Bo Hines, a former college football player and failed congressional candidate, will lead a White House “crypto council,” despite having no experience in the crypto industry.
Hines, 29, received support in one of his election campaigns from FTX campaign finance fraudster Ryan Salame.
More recently, a group overseen by his company teamed up with the makers of a Trump-themed meme coin called Restore the Republic that launched with a storm of scam accusations.
Hines will serve as executive director of the newly created Presidential Council of Advisers for Digital Assets, which is chaired by the far more prominent venture capitalist David Sacks.
Hines’s experience with the Trump-themed crypto venture raises questions about whether his appointment could signal looser restrictions on the fringe “meme coins” as the council sets out to deregulate more mainstream crypto projects backed by the likes of Sacks.
Until now, Hines’s ties to the crypto industry escaped scrutiny, in part because Trump announced his appointment in the days before Christmas. His relationship with Restore the Republic has not been previously reported.
Crypto Connections
Trump announced Hines’s selection on Truth Social on December 22 by lauding Hines’s educational background — Yale University, Wake Forest University law school — instead of his crypto chops.
In his home state of North Carolina, Hines may be best known for 2022 and 2024 runs for Congress, in two different districts, as well as a stint as a wide receiver at North Carolina State University before he transferred to Yale.
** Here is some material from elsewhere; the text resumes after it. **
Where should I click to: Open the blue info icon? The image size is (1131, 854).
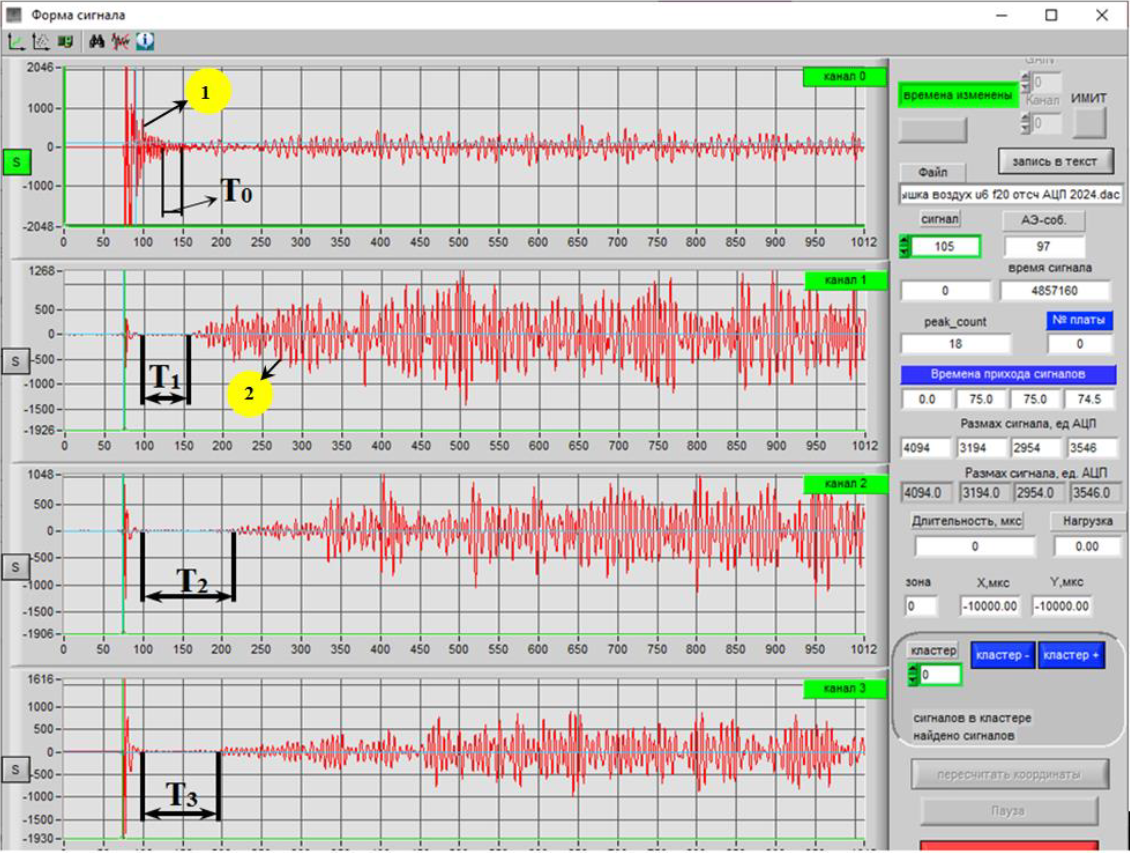click(145, 42)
Despite Trump’s failure to tout them, however, Hines’s links to the crypto world were out in the open for anyone to notice.
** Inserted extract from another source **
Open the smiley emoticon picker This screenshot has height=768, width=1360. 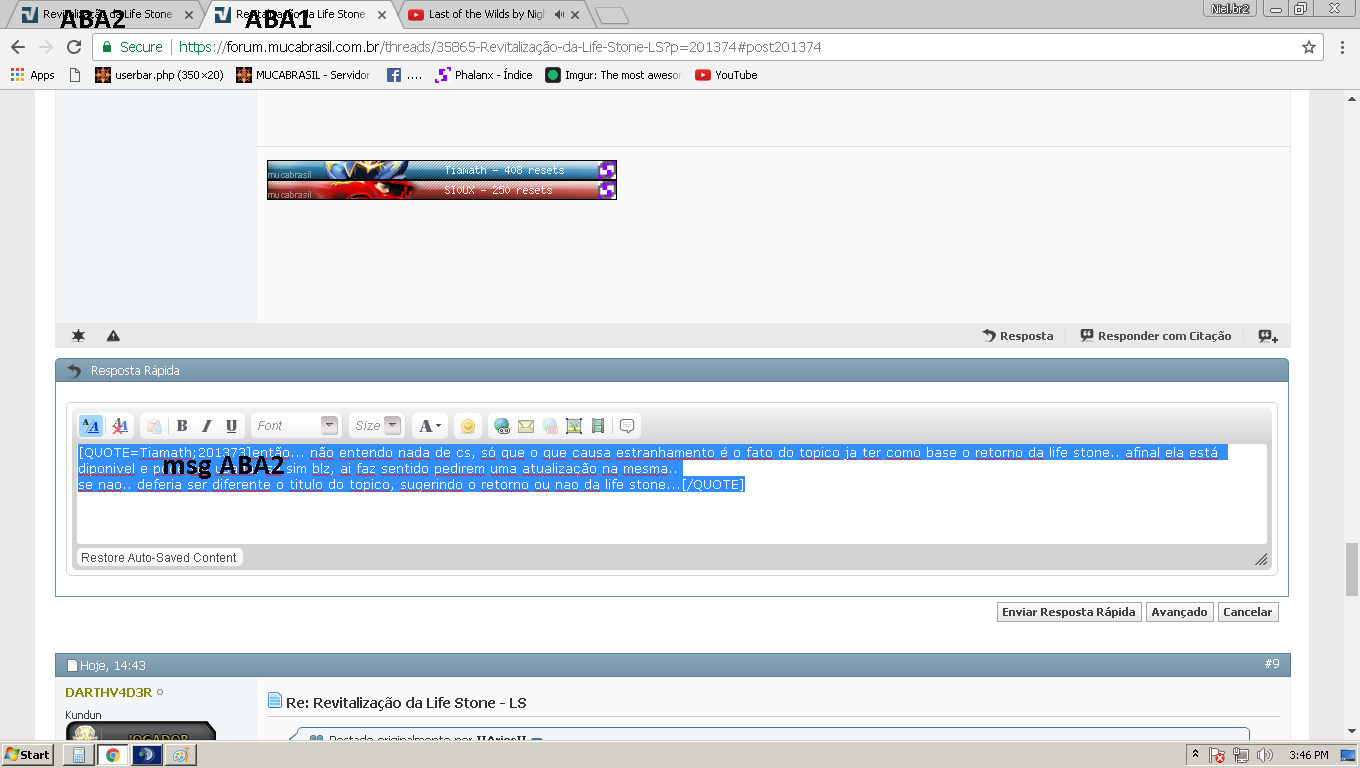[467, 426]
As the CEO of the right-wing news organization Today Is America, which he ran since March 2023, Hines provided a quote for an October 23 announcement about a partnership with a Trump-themed meme token called Restore the Republic.
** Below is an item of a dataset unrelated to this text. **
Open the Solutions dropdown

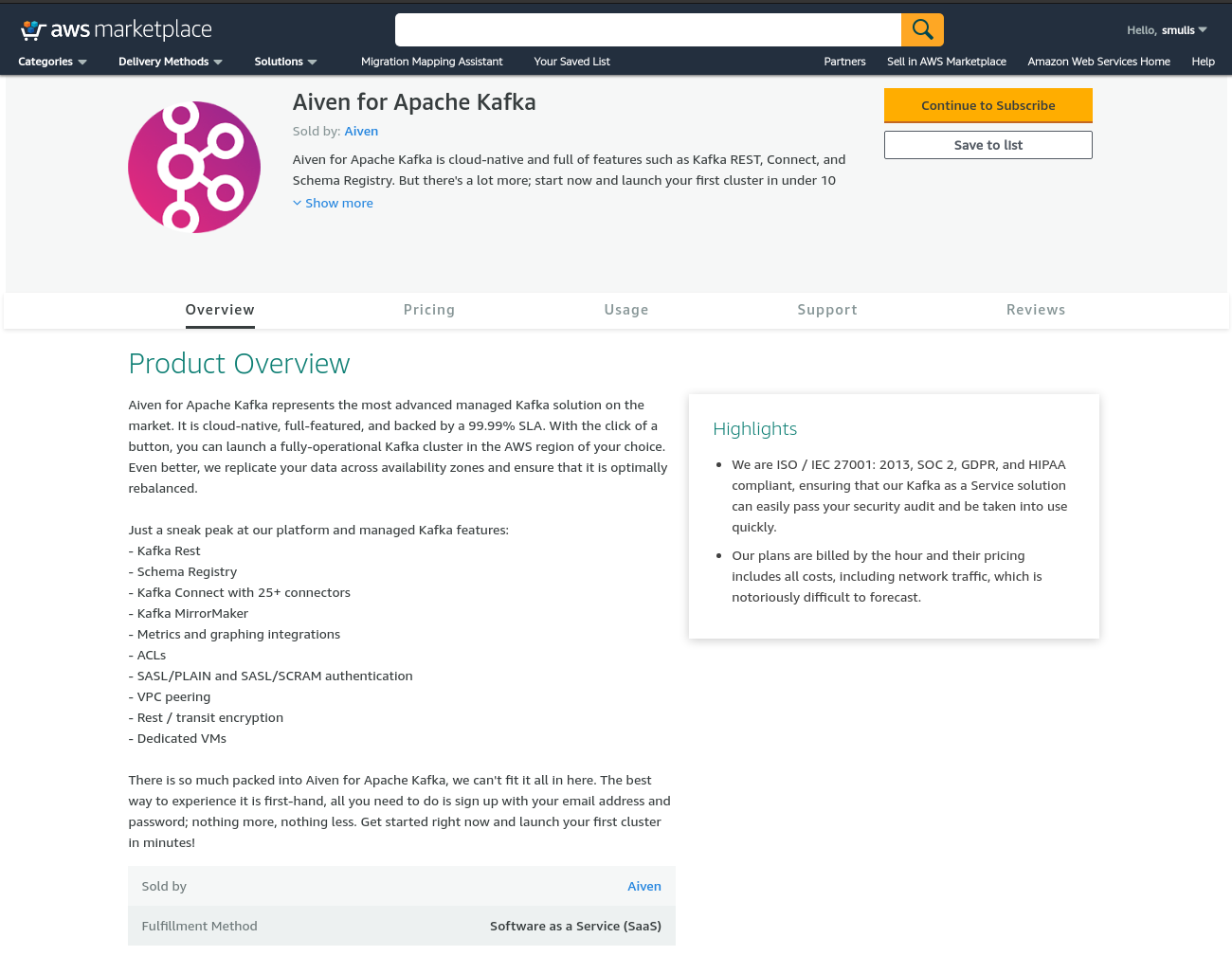pos(280,61)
Those were frantic, final days of a campaign that still seemed like it might come down to the wire. According to the press release, an organization called Students for Trump would partner with the meme coin organization to hold events, community forums, and voter outreach programs in swing states.
Students for Trump and Today Is America are deeply intertwined. The student group is overseen by Today In America, according to a LinkedIn posting by a former top official at the company and a separate post on a crypto news clearinghouse about the Restore the Republic coin. And the student group’s homepage is a vertical of the Today Is America website. According to its Instagram bio, Students for Trump is “powered” by Today Is America.
In the announcement of the Restore the Republic meme coin, Hines referred to the Students for Trump partnership in the first person.
“We are excited to join forces with Restore the Republic to amplify our outreach and ensure voters across the country are equipped with the knowledge and tools they need to make informed decisions,” Hines said in a press release.
The press release made it sound as if a trio of civic-minded organizations were coming together around a love of Trump. But in a conversation on X Spaces around the same time, an adviser for the Restore the Republic “team” acknowledged a more contentious recent history involving Trump.
In early August, Restore the Republic launched as a token at the same time that Trump’s sons were teasing the imminent creation of an official Trump crypto project.
Meme coins operate on the edges of a wider, infamously freewheeling cryptocurrency world. The most famous is Dogecoin, a dog-themed token with a shiba inu as its logo that seems to rise and fall on the whims of Elon Musk.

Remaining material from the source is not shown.